## [WHAT IS BEING ASKED]
Please arrange everything from the line containing "Open the Support page" down to the line containing "tap(19, 172)", both included, as a numbered list, omitting any blank lines.

═══

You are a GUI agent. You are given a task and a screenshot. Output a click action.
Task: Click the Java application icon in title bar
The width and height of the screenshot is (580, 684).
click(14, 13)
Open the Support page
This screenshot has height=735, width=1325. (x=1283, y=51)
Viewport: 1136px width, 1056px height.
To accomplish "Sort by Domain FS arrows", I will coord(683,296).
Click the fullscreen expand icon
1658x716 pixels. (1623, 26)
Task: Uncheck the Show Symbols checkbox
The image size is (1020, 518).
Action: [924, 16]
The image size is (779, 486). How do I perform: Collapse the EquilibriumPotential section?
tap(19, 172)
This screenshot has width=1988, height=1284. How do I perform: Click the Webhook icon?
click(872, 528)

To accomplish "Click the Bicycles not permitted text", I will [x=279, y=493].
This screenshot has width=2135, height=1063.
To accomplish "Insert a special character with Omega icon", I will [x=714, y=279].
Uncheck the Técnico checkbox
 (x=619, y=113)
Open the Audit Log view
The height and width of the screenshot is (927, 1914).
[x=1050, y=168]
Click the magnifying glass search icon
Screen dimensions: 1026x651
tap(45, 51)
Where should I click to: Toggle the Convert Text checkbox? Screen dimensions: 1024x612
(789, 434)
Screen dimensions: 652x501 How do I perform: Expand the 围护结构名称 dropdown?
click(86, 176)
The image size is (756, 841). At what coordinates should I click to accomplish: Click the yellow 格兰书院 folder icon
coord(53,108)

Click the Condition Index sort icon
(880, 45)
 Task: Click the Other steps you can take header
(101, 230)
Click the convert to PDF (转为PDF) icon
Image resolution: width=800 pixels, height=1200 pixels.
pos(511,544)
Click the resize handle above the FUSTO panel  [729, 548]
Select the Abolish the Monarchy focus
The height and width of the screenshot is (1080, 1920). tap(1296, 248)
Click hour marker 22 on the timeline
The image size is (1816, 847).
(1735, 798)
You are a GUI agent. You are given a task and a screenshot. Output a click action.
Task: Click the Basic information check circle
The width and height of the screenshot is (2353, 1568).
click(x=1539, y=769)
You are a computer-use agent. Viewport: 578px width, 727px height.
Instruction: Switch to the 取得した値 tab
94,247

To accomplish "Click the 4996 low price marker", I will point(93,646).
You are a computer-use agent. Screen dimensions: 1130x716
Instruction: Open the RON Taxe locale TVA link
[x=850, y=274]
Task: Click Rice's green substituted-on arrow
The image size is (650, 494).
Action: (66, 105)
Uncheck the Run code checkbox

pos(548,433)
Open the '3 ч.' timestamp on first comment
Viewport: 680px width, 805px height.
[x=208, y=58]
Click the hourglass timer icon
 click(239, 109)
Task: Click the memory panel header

═══

## [FULL ANSWER]
1. Open the Support page
2. This screenshot has height=735, width=1325. (x=1283, y=51)
3. Viewport: 1136px width, 1056px height.
4. To accomplish "Sort by Domain FS arrows", I will coord(683,296).
5. Click the fullscreen expand icon
6. 1658x716 pixels. (1623, 26)
7. Task: Uncheck the Show Symbols checkbox
8. The image size is (1020, 518).
9. Action: [924, 16]
10. The image size is (779, 486). How do I perform: Collapse the EquilibriumPotential section?
11. tap(19, 172)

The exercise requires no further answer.